Please click the link below to access the entire report.
The overall goal of the Joint Mission was to rapidly inform China and the rest of the world for planning on next steps in the response to the ongoing outbreak of the novel coronavirus disease (COVID-191). This included looking at the next steps in readiness and preparedness for geographic areas not yet affected.
This mission was headed by Dr Bruce Aylward of WHO and Dr Wannian Liang of the People’s Republic of China. The group consisted of 25 national and International experts from China, Germany, Japan, Korea, Nigeria, Russia, Singapore, and the US.
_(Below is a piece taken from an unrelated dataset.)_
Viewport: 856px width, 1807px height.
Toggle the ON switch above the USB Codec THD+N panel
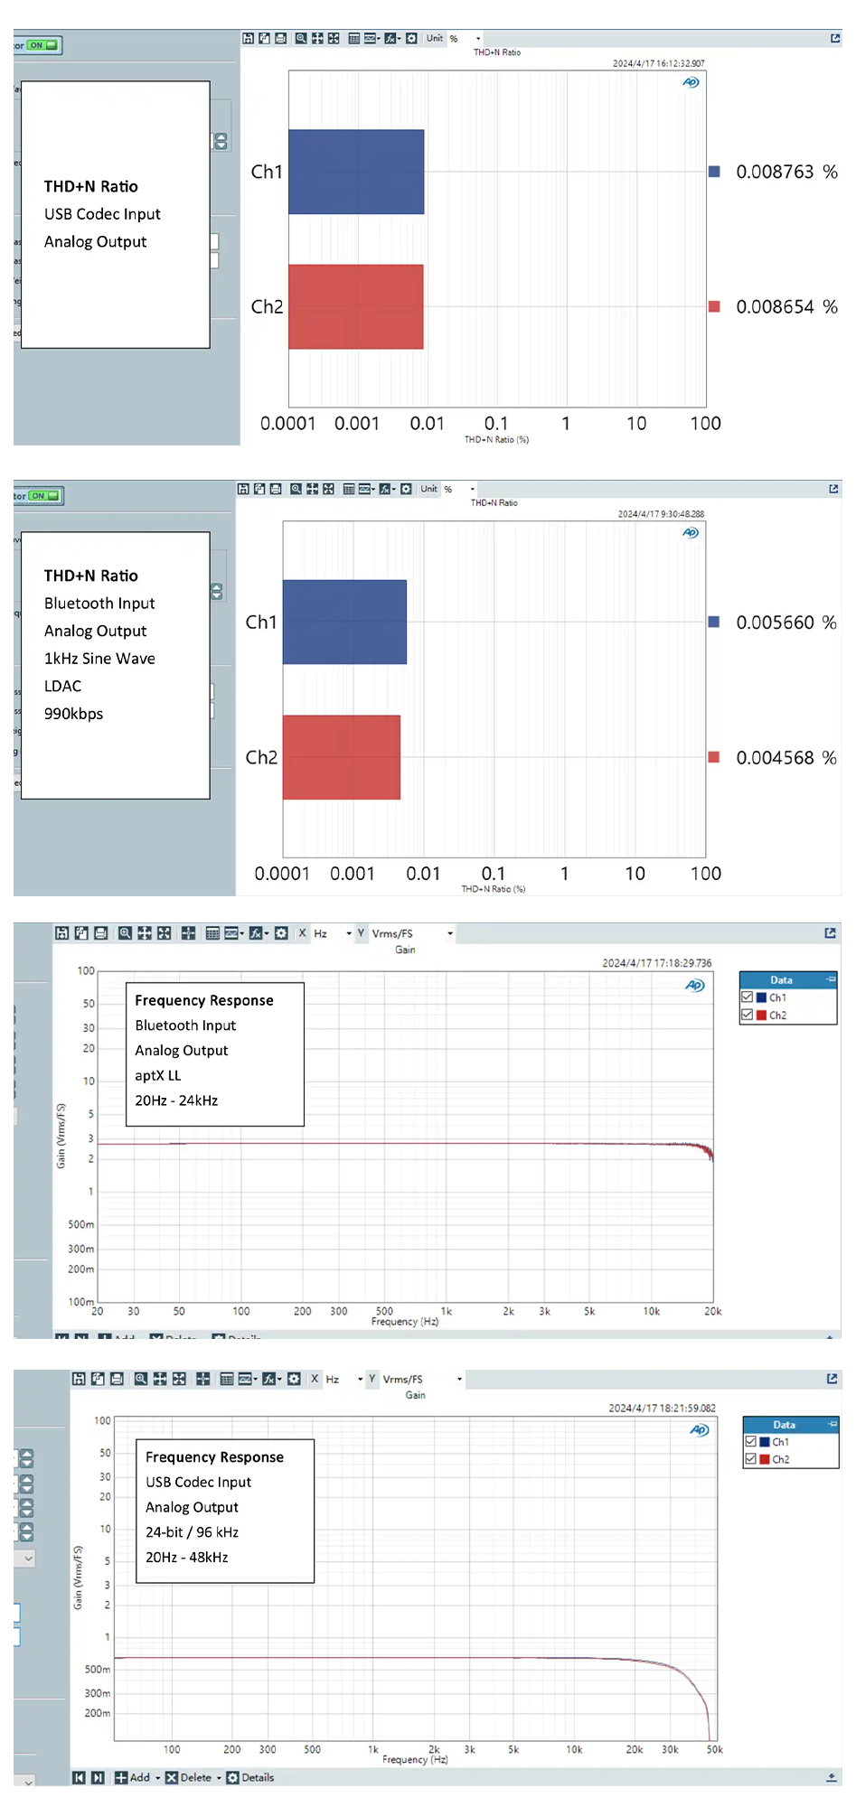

Below are some of their findings taken directly from the report:
Among 55,924 laboratory confirmed cases reported as of 20 February 2020 in China, the median age is 51 years (range 2 days-100 years old; IQR 39-63 years old) with the majority of cases (77.8%) aged between 30–69 years. Among reported cases, 51.1% are male, 77.0% are from Hubei and 21.6% are farmers or laborers by occupation.
Routes of transmission
COVID-19 is transmitted via droplets and fomites during close unprotected contact between an infector and infectee. Airborne spread has not been reported for COVID-19 and it is not believed to be a major driver of transmission based on available evidence; however, it can be envisaged if certain aerosol-generating procedures are conducted in health care facilities. Fecal shedding has been demonstrated from some patients, and viable virus has been identified in a limited number of case reports. However, the fecal-oral route does not appear to be a driver of COVID-19 transmission; its role and significance for COVID-19 remains to be determined. Viral shedding is discussed in the Technical Findings (Annex C).
In China, human-to-human transmission of the COVID-19 virus is largely occurring in families. The Joint Mission received detailed information from the investigation of clusters and some household transmission studies, which are ongoing in a number of Provinces. Among 344 clusters involving 1308 cases (out of a total 1836 cases reported) in Guangdong Province and Sichuan Province, most clusters (78%-85%) have occurred in families. Household transmission studies are currently underway, but preliminary studies ongoing in Guangdong estimate the secondary attack rate in households ranges from 3-10%.
As COVID-19 is a newly identified pathogen, there is no known pre-existing immunity in humans. Based on the epidemiologic characteristics observed so far in China, everyone is assumed to be susceptible, although there may be risk factors increasing susceptibility to infection. This requires further study, as well as to know whether there is neutralising immunity after infection.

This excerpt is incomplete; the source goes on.